Last month I wrote about how cool Renovate Bot is, updating the dependencies in your repositories. It works anywhere, I got it to work in Azure DevOps Pipelines running every night at 3 AM, while everyone is sleeping and no one else is using the build agents for important stuff.

I initially did a couple of things, that I changed later on, after getting a bit more familiar with how Renovate Bot works. I will go through some of the discoveries I did and how I configure it in the end, in this blog post. Hopefully you find this useful 😀

Configuration and pipeline can live in its own repo

Initially I had the renovate bot configuration and pipeline living in the same repository of the code I wanted it to run against. This is entirely not necessary and it can live in its own repository and have a base configuration, for things such as authentication in this repository.

So now I have a repository called RenovateBot with two files in it:

• azure-pipelines.yml the pipeline for running the bot (see the previous post on how I set that up)
• config.js the configuration for the bot

When running, Renovate already knows how to check out files in the repositories you tell it to scan, in the config file. So you don’t need to run it in the code repositories, you want to scan for updates.

In the config.js file I now simply have something like:

module.exports = {
    hostRules: [
        {
            hostType: 'nuget',
            matchHost: 'https://pkgs.dev.azure.com/myorg/',
            username: 'user',
            password: process.env.NUGET_TOKEN
        },
    ],
    repositories: [
        'myorg/repo1',
        'myorg/repo2',
        'myorg/repo3'
    ]
};

It will scan all those repositories defined in the repositories collection.

Neat!

You can have repository specific configs

For each repository you define, apart from the basic configuration you provide for renovate, you can add additional configuration. I use this to add tags and group Pull Requests made by Renovate for dependencies that group together. For instance for Unit Test dependencies.

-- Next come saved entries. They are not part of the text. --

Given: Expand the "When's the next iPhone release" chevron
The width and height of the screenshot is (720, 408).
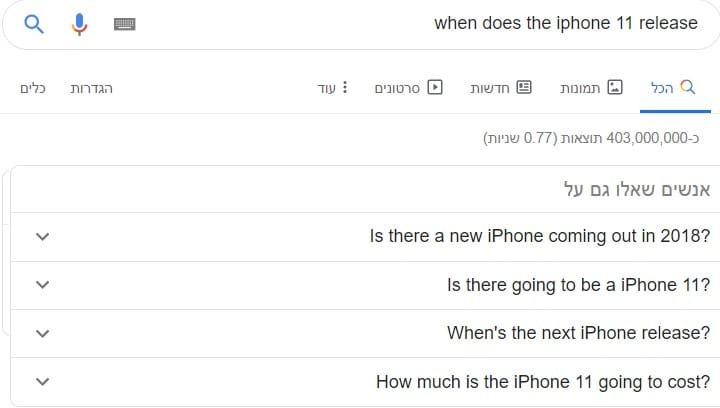Looking at the screenshot, I should point(42,333).
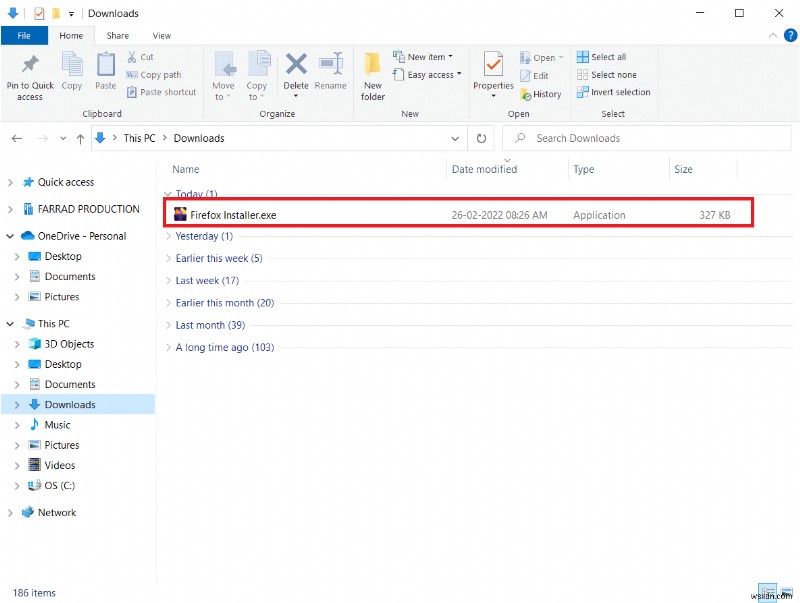
Task: Open the View ribbon tab
Action: point(161,34)
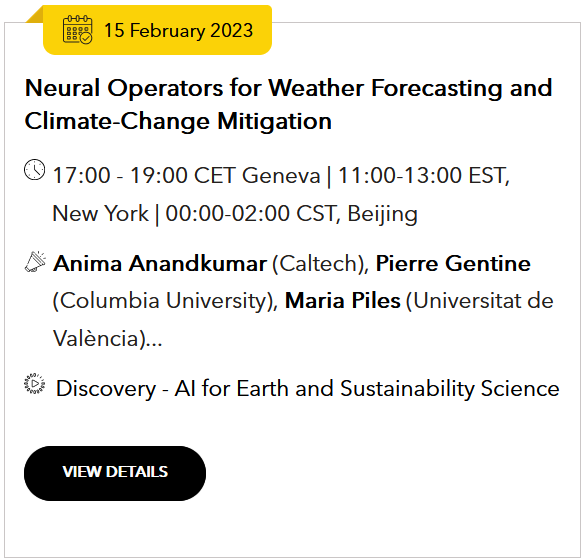This screenshot has width=584, height=560.
Task: Click speaker name Maria Piles
Action: pos(342,300)
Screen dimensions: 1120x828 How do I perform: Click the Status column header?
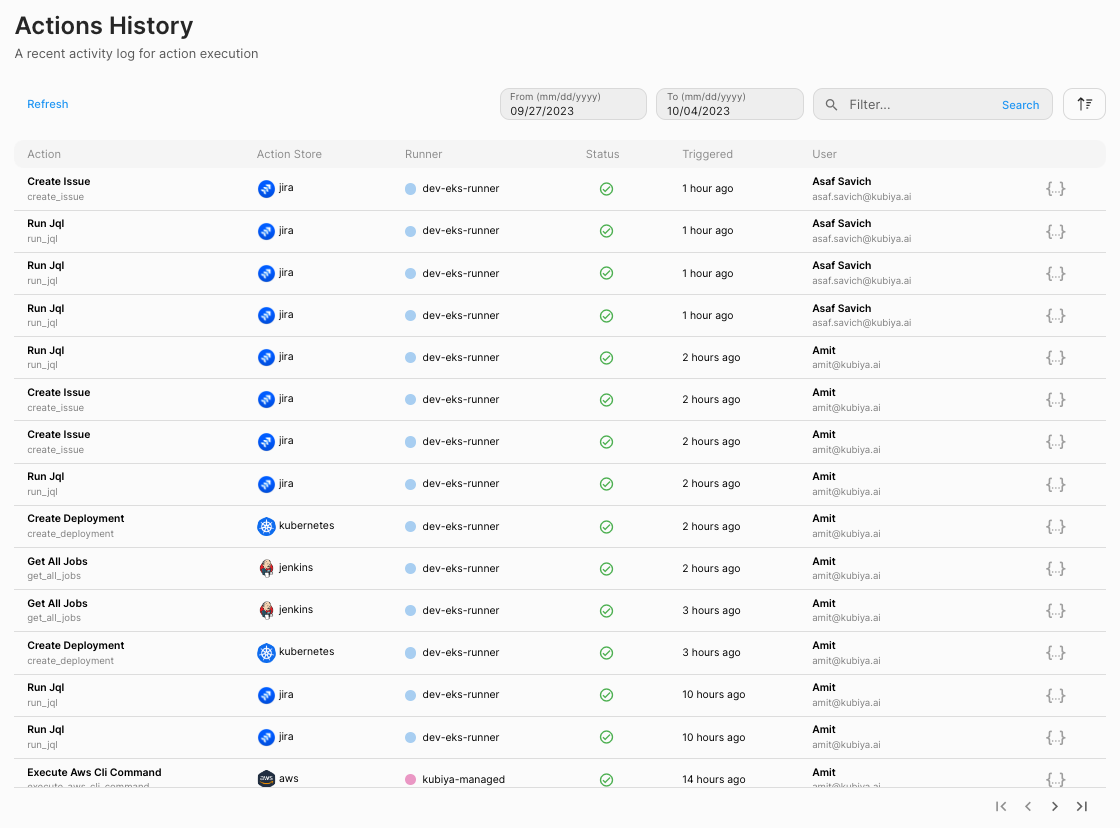click(x=602, y=154)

So in each repository you can add a renovate.json file with additional configuration. This is the same file that Renovate creates initially on a repository on the first Pull Request it makes.

Here is an example of what a configuration for one of my repositories looks like:

{
  "$schema": "https://docs.renovatebot.com/renovate-schema.json",
  "azureWorkItemId": 123456,
  "prHourlyLimit": 0,
  "labels": ["dependencies"],
  "automerge": true,
  "packageRules": [
    {
      "matchPackagePatterns": [
        "Cake.*",
        "dotnet-sonarscanner",
        "dotnet-reportgenerator-globaltool"
      ],
      "groupName": "CI",
      "addLabels": [
        "CI"
      ]
    },
    {
      "matchPackagePatterns": [
        ".*xunit.*",
        "Moq.*",
        "AutoFixture.*",
        "liquidtestreports.*",
        "Microsoft.NET.Test.SDK",
        "Microsoft.Reactive.Testing",
        "MvvmCross.Tests",
        "Xamarin.UITest",
        "coverlet.*",
        "MSTest.*",
        "System.IO.Abstractions.*"
      ],
      "groupName": "Unit Test",
      "addLabels": [
        "Unit Test"
      ]
    }
}

Let’s go through some of the options here.

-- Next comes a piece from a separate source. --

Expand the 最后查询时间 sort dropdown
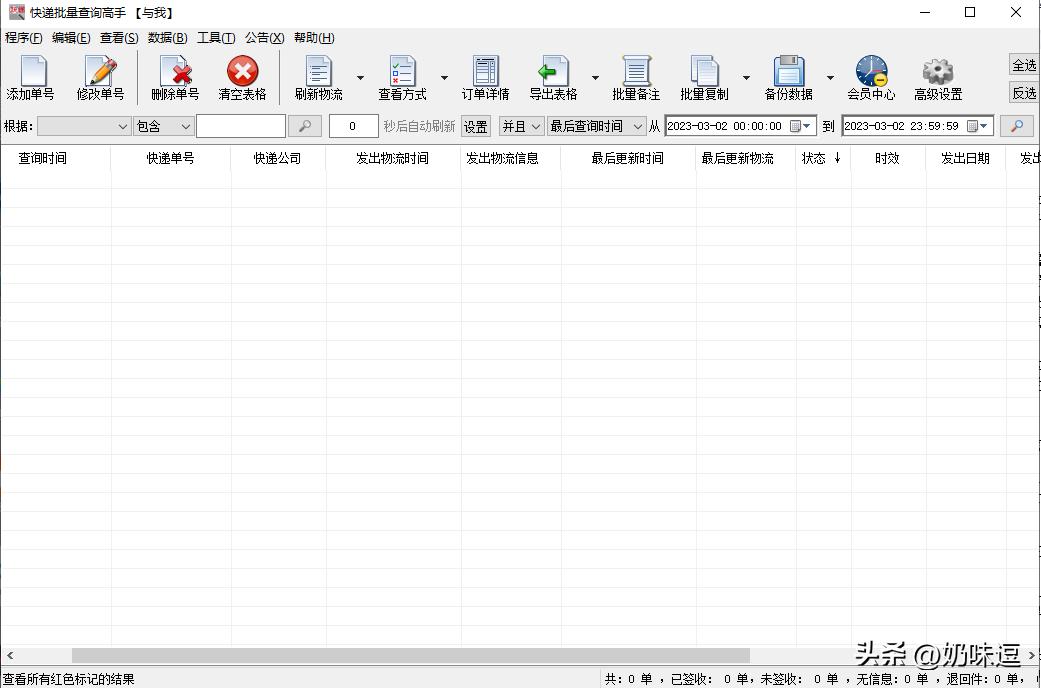This screenshot has height=688, width=1041. 597,126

• azureWorkItemId will add the specific work item Id to every Pull Request it creates. This is especially useful if you have a policy set on your Pull Request to always link a work item
• prHourlyLimit I’ve set this one to 0, such that Renovate Bot can create as many Pull Requests it wants on a repository. Otherwise, I think the default is 2. So if you wonder why it didn’t update all dependencies, this could by why
• labels This option lets you set default labels on pull requests, so for each of my Pull Requests made by Renovate it will have the dependencies label on it
• automerge This option will set Auto Complete in Azure DevOps on a Pull Request using the default merge strategy, such that you can have Pull Requests automatically merge when all checks are completed
• packageRules Is super powerful. Here you can limit which packages you want to be grouped together, in the case above I have two groups. Unit Test and CI, which will look for specific regex patterns of package names to include in the groups. I also add additional labels for these two groups using addLabels and assign groupName such that when Renovate creates a Pull Request for a group, the title will be Update <group name>. There are many more options you can set on packageRules, you should refer to the docs if you want more info.

You can scan many types of project types

So far I have scanned .NET projects and Kotlin projects with Renovate Bot and it handles these very well without any issues. I simply add additional repositories in the config.js file and on next run or when I run the pipeline manually it adds a renovate.json file to the repository and it is good to go.

Some Azure DevOps annoyances

When using System.AccessToken as your Renovate Token, the Pull Requests are opened by the user Project Collection Build Service (myorg). This user is built into Azure DevOps and does not have any e-mail assigned to it and you cannot change it either. If you have “Commit author email validation” enabled on a repo, you will need to add both the renovate bot email (or the one you’ve defined in your config) along with the Project Collection user like so: [email protected]; Project Collection Build Service (myorg) to the allowed commit author email patterns. Otherwise auto completion on Pull Requests will not work as it will violate one of the repository policies.